Другой мир — это полнота преображения всего. Наш мир, бескультурный, ущербный; да еще с такой историей, в которой всё неладно, так что нам всегда приходится начинать о самого начала, — до преображения здесь очень далеко. Живой опыт истинного, подлинного вроде бы когда–то был, но куда–то девался, наступило такое неславное время. Мы ищем, оглядываемся кругом, наблюдаем: ну нет, — нет того опыта, заведомо, точно нет, наоборот, всё плохо так, что дальше почти уже некуда. Мы уверенно опираемся тогда на эту опору, что ничего нет (ну там есть, конечно, кое–что, но что это такое, если по большому счету?). Снова и снова убеждаемся в том, что знание этой нашей пустоты нас не подведет. И отсюда получает надежное основание для деятельности планирования: какие у нас возникнут школы, институты, развернется творчество. За бодростью этой активности скрывается опять же не выговариваемое торжество: мы такие, абсолютно нищие; обделенность выделяет нас из всего мира. Мы снова и снова осязаем эту достоверность, что у нас ничего нет. Знание своей нищеты делается осью, вокруг которой сколько крутится? А вдруг почти всё у нас? Ведь когда говорится, наоборот, что наша культура самая высокая в мире, то это полемика вокруг той же оси, только «у нас ничего нет» заменяется «у нас слепые, негодные, ничего не видят, не такие люди, как надо».

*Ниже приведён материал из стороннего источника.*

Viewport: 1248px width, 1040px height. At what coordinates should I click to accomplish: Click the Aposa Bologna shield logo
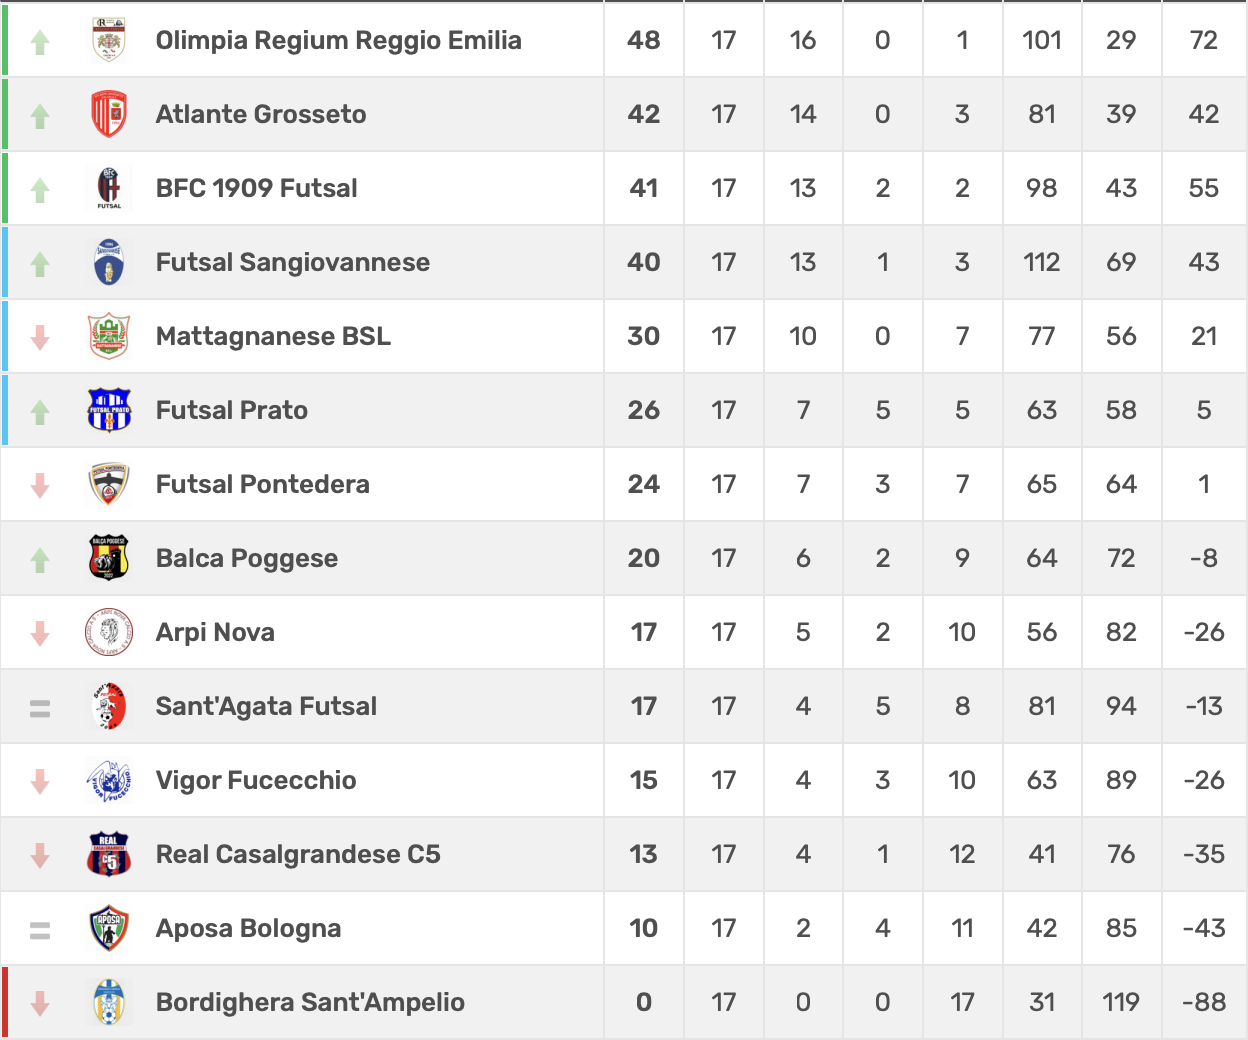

Мы страшно много извлекаем из отсутствия, которое ощущаем на непосредственном опыте, — отсутствия другого, настоящего. В нашем настоящем нет настоящего. Мы извлекаем отсюда яркую характеристику нашего положения, очень очень много планируем, проектируем. Но единственное ли это, что в нашем положении остается делать? Когда мы говорим, всё с большей убежденностью, с растущим размахом: не то, не то, нет культуры, нет политической культуры, надо делать, что делать, то не то, что это неправда и на самом деле надо только доказывать, что у нас культура есть, и высшая, что ее нет, вроде бы и вправду видно. Но мы в азарте новой активности упускаем одну вещь, которая совсем близкая, совсем простая, и она интереснее констатаций нашего отчаянного положения и, может быть, важнее нашего планирования. Мы упускаем задуматься вот о чем: где спрятано то в нас, что констатирует, оглядываясь кругом, с убежденностью, уверенностью, даже наслаждением: не то, не то. Что это такое в нас, что уверенно отбрасывает здешнее и тоскует по тому? Мы ведь не прочитали в книжке, нас не в школе научили и не по каналам информации проинформировали. Стремление к идеалу, говорят нам, в нас врождено. Значит нам суждено не любить то, что мы видим, и любить то, чего мы не видим. Что в нас делает нас такими?